• [Problem statement] Only an exact repetition of the lines from the one holding "Given: Click the vehicle Search field" to the end of the data is wanted, with pictures left out.
─── Material provided ───
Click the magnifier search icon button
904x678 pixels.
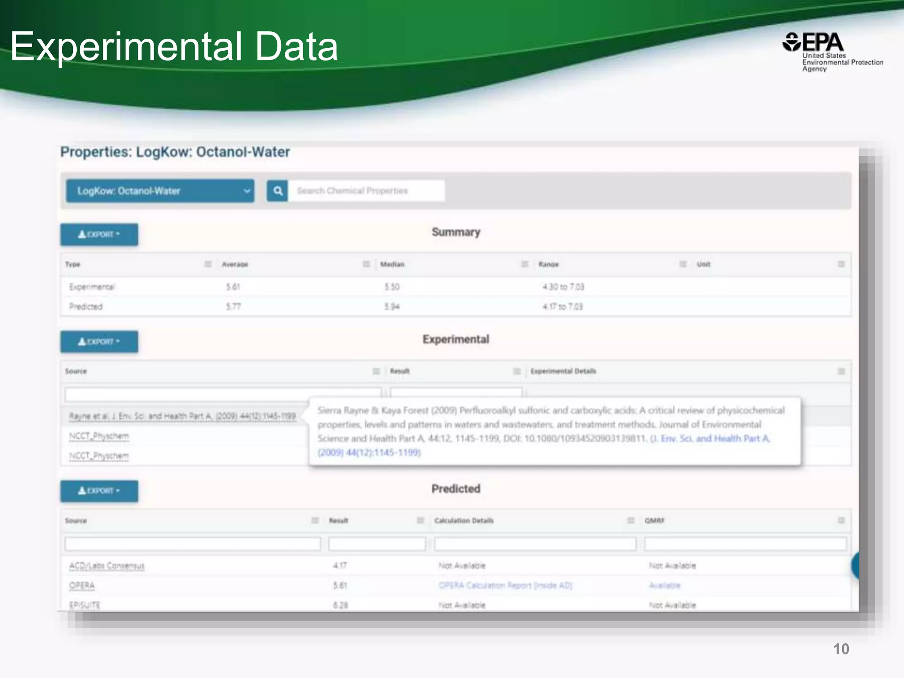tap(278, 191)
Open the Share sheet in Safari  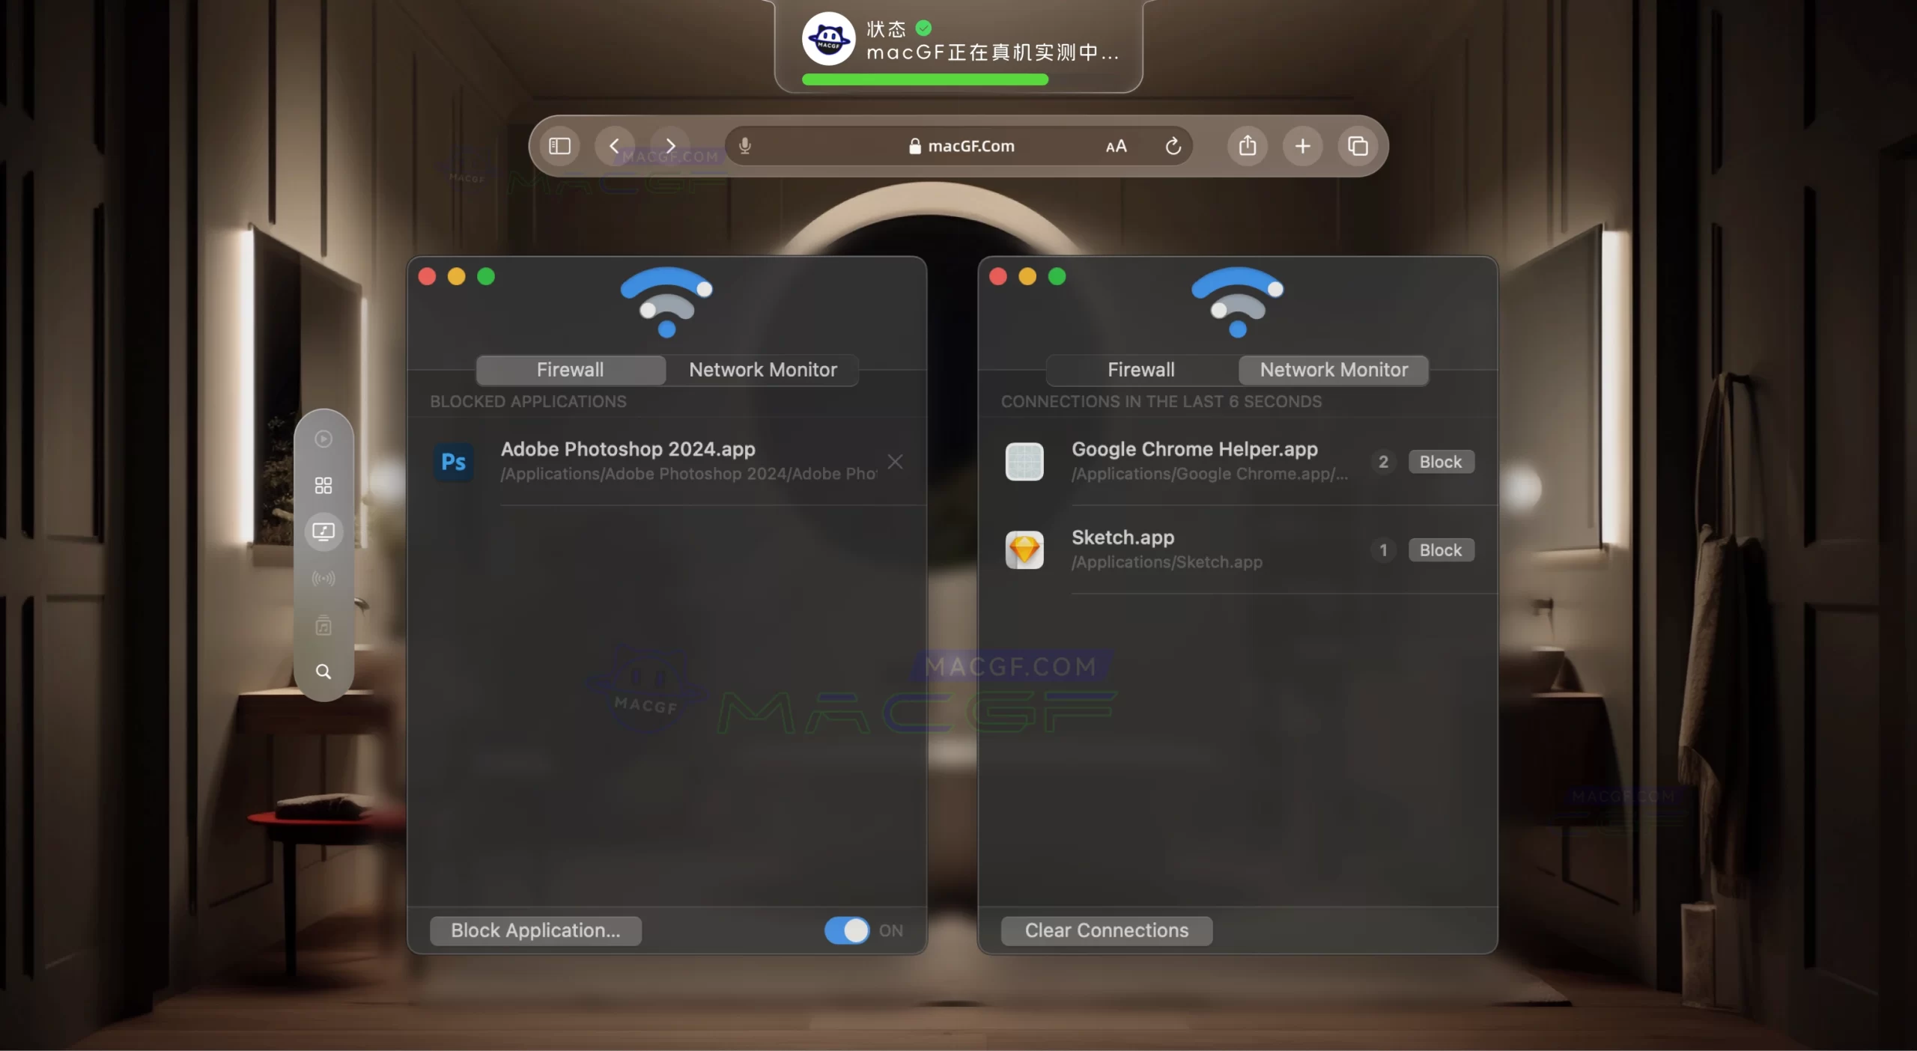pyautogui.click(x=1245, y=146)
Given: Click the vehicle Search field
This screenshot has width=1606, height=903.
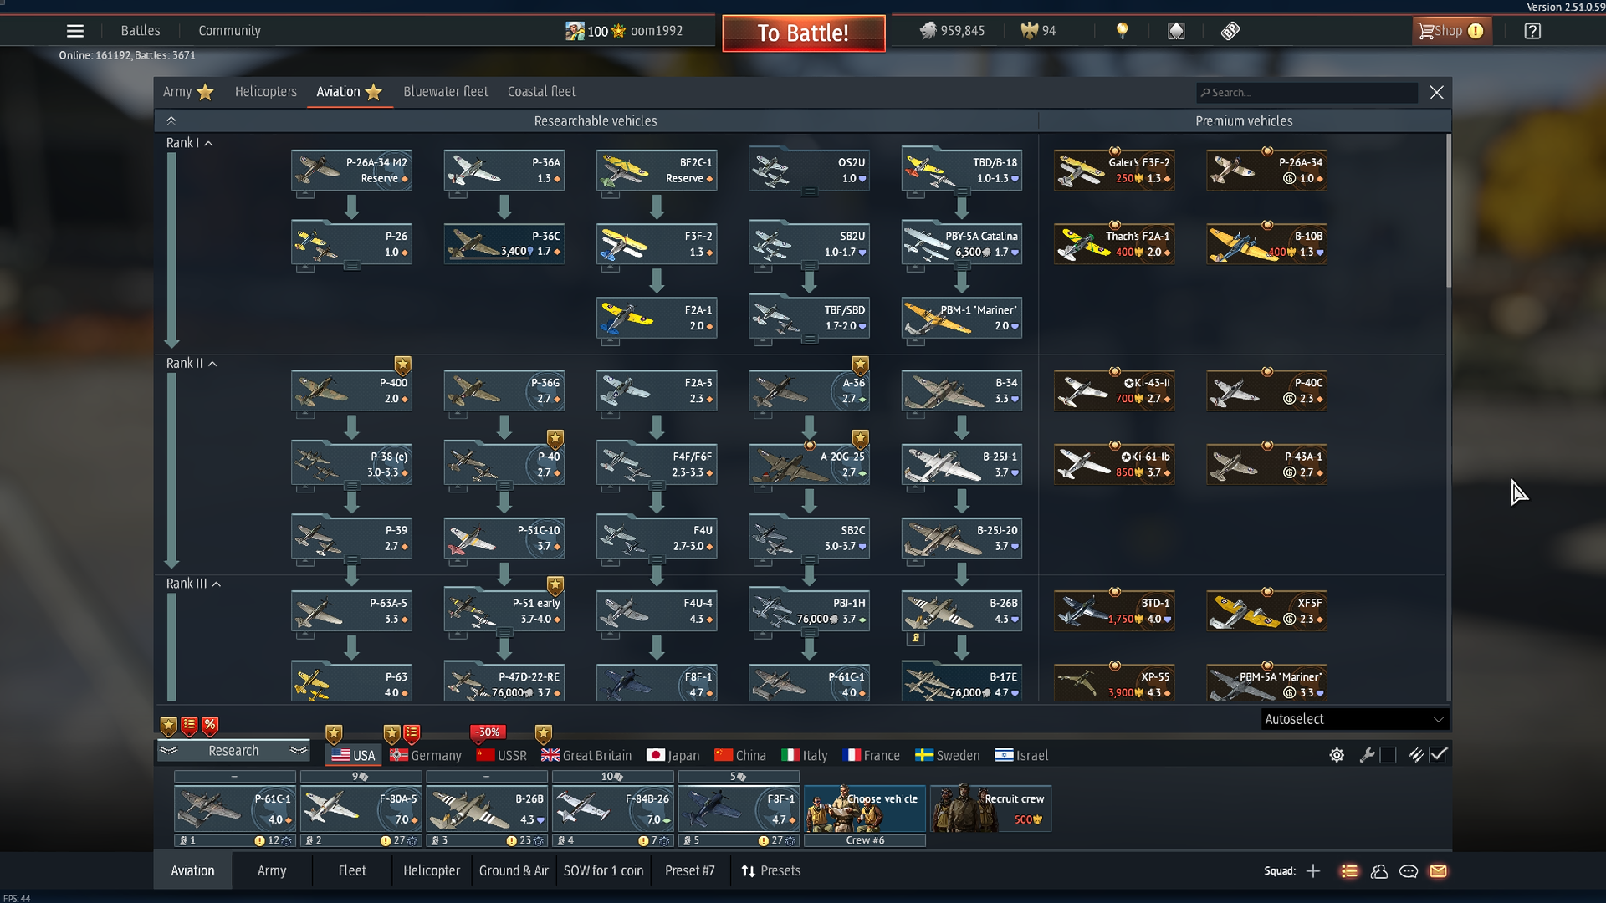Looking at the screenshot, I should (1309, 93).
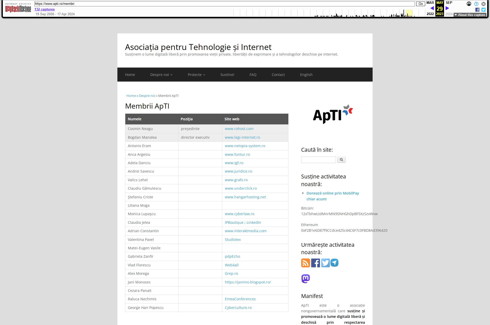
───
• [Written solution]
Given: Click the vehicle Search field
This screenshot has width=1606, height=903.
Looking at the screenshot, I should (1309, 93).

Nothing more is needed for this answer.